Royalty, Family and Friends Gather at Westminster Abbey
Paul H. Courtenay Reports
A Service of Thanksgiving celebrating the life The Lady Soames LG DBE, the beloved Patron of The Churchill Centre, took place at Westminster Abbey on November 20th. Mary Soames, the youngest and last-surviving child of Winston and Clementine Churchill, died on 31 May 2014 at the age of 91; a private family funeral took place a few days later. Some 1,300 people attended the service in the Abbey including family, friends and royalty. Many members of The Churchill Centre were present to pay their last respects. Some had travelled from as far away as California, British Columbia and Alaska, as well as Denmark and Portugal—a measure of their admiration and love for such a special person.
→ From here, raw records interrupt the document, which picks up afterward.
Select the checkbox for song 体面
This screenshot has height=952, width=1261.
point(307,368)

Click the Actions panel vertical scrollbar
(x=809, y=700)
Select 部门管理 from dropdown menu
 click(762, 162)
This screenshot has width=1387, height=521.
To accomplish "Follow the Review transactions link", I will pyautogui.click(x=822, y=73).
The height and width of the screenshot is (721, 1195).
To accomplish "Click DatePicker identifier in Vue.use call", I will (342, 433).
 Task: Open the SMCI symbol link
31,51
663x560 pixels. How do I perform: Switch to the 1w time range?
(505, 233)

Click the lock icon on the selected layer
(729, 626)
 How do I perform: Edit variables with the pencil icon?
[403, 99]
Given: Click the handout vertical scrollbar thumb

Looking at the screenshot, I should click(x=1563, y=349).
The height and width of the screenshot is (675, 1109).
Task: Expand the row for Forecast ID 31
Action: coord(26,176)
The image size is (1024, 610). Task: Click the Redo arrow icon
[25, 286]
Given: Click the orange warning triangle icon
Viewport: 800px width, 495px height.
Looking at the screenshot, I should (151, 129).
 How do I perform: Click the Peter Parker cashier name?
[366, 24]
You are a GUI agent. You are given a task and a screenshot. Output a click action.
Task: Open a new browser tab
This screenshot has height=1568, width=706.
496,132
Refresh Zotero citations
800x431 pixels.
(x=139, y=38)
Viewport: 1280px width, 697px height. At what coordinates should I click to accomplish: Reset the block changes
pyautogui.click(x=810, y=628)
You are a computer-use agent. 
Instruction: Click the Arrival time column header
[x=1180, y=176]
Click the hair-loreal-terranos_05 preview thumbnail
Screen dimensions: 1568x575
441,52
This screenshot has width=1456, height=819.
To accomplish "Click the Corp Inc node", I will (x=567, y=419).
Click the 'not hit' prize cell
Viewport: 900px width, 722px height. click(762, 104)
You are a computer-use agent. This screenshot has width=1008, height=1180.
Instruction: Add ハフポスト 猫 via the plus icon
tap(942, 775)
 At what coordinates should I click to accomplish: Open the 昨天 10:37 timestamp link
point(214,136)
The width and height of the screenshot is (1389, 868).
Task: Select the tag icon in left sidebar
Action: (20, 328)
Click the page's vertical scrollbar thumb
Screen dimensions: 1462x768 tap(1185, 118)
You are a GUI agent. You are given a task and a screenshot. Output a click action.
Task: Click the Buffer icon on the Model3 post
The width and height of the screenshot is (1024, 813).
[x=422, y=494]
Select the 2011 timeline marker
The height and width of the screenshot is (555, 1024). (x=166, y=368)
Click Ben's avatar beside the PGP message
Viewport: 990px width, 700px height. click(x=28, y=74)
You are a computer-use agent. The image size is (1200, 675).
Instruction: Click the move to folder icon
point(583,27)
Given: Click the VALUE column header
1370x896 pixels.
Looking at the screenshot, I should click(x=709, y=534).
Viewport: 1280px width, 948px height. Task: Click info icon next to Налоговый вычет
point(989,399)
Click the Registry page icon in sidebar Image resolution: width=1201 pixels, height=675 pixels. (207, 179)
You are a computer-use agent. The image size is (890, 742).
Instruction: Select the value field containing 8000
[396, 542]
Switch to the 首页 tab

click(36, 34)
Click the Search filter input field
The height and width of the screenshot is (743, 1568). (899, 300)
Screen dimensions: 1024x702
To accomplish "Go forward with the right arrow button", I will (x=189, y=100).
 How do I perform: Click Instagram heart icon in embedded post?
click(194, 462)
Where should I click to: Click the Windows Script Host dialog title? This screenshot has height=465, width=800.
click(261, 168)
Her Majesty the Queen and HRH the Duke of Edinburgh were represented by their Royal Highnesses the Prince of Wales and the Duchess of Cornwall. HRH Princess Alexandra was also in attendance while ten other members of the royal family were also represented (mostly by Knights Companion of the Most Noble Order of the Garter, to which Lady Soames had been appointed by the Queen in 2005).
Naturally, the Soames family was there in force. Lessons were read by Sir Nicholas Soames, Mary’s eldest son, and by Sir John Major, the former prime minister. Three of Mary’s grandchildren processed through the Abbey bearing her Orders, which were presented to the Dean and placed on the High Altar. A granddaughter read a passage from A Daughter’s Tale: the Memoir of Winston Churchill’s Youngest Child, and two other granddaughters read prayers. The new Duke of Marlborough was also present (his father having died just five weeks earlier).
The address was given by the Hon William Shawcross, a historian and close family friend. He spoke movingly about Mary’s life and achievements with occasional light-hearted reminiscences, striking exactly the right tone. The vast congregation joined in singing three well-known hymns, finishing with one of Sir Winston’s favourites which had been sung at his State funeral nearly fifty years ago: The Battle Hymn of the Republic. Everyone left the Abbey, having been uplifted by the significance and conduct of the ceremony: a sad, but triumphant adieu.